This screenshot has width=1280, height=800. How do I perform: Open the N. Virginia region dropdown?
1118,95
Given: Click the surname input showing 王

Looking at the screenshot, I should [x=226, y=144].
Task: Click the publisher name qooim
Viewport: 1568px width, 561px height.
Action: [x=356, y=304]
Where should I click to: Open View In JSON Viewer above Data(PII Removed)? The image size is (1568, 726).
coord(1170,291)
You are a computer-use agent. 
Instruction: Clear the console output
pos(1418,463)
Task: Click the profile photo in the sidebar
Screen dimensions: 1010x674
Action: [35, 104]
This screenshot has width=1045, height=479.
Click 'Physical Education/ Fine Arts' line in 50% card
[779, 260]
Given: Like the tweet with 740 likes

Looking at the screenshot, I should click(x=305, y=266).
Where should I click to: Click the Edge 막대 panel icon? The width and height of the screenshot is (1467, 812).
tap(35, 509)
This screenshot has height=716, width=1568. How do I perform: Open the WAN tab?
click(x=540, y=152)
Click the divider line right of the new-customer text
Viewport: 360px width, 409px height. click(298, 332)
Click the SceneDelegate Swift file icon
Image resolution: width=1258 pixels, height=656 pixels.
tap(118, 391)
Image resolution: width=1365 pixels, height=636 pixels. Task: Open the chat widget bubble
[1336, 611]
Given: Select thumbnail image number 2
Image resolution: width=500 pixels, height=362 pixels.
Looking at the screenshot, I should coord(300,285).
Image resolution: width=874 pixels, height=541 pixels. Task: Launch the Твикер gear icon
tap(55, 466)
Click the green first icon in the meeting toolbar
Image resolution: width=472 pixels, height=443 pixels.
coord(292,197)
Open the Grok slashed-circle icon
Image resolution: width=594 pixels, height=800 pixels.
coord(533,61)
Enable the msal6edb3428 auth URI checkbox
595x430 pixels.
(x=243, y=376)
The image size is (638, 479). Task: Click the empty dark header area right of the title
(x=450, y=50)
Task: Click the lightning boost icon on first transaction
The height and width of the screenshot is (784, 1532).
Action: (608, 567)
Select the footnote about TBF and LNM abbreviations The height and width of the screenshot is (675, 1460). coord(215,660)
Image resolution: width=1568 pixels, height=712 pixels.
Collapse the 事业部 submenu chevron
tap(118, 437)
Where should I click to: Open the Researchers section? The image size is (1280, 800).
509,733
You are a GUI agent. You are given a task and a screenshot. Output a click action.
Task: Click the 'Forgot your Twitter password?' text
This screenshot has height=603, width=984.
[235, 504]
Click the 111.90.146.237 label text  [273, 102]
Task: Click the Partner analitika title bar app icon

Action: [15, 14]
------------------------------------------------------------
Taking the listing above line by line, say how many lines include the string "Select", and give only that number.

2